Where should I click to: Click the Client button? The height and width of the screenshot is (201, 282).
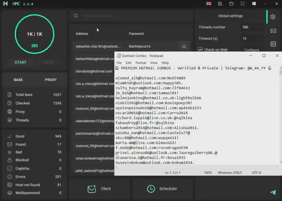coord(99,189)
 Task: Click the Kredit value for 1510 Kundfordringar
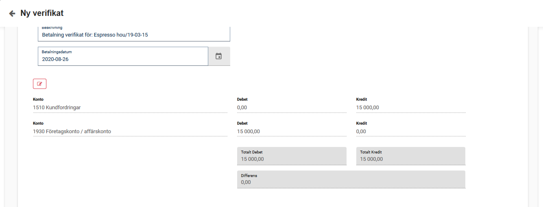[410, 108]
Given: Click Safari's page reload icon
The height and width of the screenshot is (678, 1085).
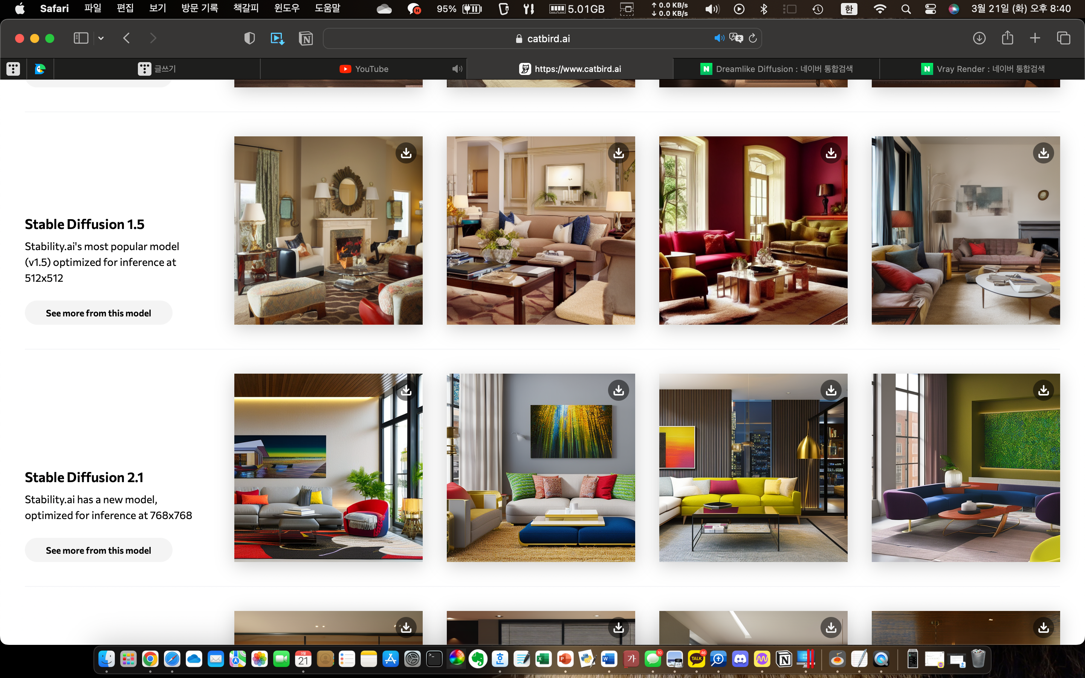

□ □ □ □

Work to do
Repeat all of the data above, switching every "screenshot" to "screen capture" and keeping everything else as it is. Leave the pictures out.

Finished exercise
Where should I click to: Click the Client button? The height and width of the screen capture is (201, 282).
coord(99,189)
 Task: Click the Kredit value for 1510 Kundfordringar
[410, 108]
Given: Click Safari's page reload icon
The height and width of the screen capture is (678, 1085).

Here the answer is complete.